Ordinò da asporto, perché nel frigo trovò soltanto un barattolo di vetro di pomodori secchi disgustosamente unto, un uovo dal guscio scurissimo ed uno spicchio di aglio rinsecchito avvolto in un tovagliolo.
Mentre mangiava l'ultima fetta di pizza, si era fatta già mezzanotte e quaranta.
Era seduto a terra, mettendo in discussione il suo essere recidivo.
Ogni singola volta, quelle giornate passate nel vuoto lo facevano sentire appiccicoso e colpevole, un viscido parassita senza alcun senso, qualsiasi cosa questo volesse dire. Era una questione sentimentale, non c'era molta interpretazione, solo un grande sconforto alla bocca dell'anima.
I suoi pensieri correvano, e si facevano apocalittici: poteva ben morire da un secondo all'altro.
Che senso aveva continuare con quei ritmi? Non si era affatto divertito quella sera, né a bere, né a ballare, tantomeno a stare male.
A volte la mente fa di tutto per ingoiare una mina innescata.

Alberto si era sentito di avere ingoiato una mina innescata quando aveva conosciuto Diana.
Era successo la mattina prima, ma gli impegni del pomeriggio, della sera e della notte lo distrassero.

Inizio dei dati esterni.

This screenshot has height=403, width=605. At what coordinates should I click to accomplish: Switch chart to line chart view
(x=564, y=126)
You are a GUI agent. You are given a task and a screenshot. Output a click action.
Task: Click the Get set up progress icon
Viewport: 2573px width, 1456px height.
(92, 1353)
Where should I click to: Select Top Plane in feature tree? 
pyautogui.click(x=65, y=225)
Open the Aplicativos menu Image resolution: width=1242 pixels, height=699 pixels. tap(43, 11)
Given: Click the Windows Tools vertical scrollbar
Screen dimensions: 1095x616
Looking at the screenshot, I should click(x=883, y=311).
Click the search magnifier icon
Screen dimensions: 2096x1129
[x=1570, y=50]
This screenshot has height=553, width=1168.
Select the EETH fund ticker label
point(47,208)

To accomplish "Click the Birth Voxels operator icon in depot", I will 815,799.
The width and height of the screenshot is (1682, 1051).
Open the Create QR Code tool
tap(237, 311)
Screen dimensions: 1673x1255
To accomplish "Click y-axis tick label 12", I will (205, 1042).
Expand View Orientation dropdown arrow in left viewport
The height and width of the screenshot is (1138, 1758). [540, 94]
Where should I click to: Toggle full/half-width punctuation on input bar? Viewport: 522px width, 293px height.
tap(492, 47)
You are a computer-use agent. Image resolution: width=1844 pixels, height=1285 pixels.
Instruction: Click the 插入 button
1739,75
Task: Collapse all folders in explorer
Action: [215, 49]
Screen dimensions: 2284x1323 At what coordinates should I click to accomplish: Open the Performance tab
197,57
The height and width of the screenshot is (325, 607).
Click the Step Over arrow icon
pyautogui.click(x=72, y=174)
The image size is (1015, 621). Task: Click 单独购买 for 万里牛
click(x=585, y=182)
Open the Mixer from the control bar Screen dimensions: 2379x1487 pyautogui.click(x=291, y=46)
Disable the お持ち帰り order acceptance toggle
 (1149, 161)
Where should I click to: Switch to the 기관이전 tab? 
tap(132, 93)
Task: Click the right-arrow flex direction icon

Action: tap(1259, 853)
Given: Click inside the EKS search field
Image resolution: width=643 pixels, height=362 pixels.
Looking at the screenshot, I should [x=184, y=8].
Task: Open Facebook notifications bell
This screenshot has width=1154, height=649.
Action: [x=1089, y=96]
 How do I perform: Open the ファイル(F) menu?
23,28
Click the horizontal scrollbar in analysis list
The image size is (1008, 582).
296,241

Afferrò il cellulare, nonostante fosse ormai l'una e quindici, e lei stesse con grosse probabilità dormendo.
Il telefono squillava, Alberto si mordeva l'interno del labbro inferiore e delle guance, lo stomaco si annodava in una lunga corda di lenzuola, pronto a saltare fuori dalla finestra per scappare da quel corpo irresponsabile ed impulsivo.
— Pronto?
Il cuore arrivò al mento.
— Che fai sveglia?
— Che razza di domande fai? È tuo uso chiamare le persone di notte?
— Se questo potesse incentivarti ad usarmi come oggetto di studio antropologico su caso singolo, potrei rispondere di sì.
— Sei completamente fuori di testa. Stavo leggendo, per scrivere quell'articolo di cui ti parlavo ieri.
— Ah sì, sulla musica russa
— Esatto.
— Sei proprio un personaggio, che leggi di notte per gli articoli. Sei a lume di candela?
— Non ti sopporto più. Perché mi hai chiamata?
— Domani mattina, beh, questa mattina, in realtà... ad un orario decente, sia chiaro, vorresti fare colazione con me?
— Va bene.
— Ma non hai detto che non mi sopportavi più?
— Sono masochista, mi piace prosciugare la mia forza vitale. Non fare battute su temi erotici. Squallida e già masticata.
— Sei proprio pesante.
— Allora vacci da solo a colazione.
— Dai, scherzavo. Domani ci vediamo.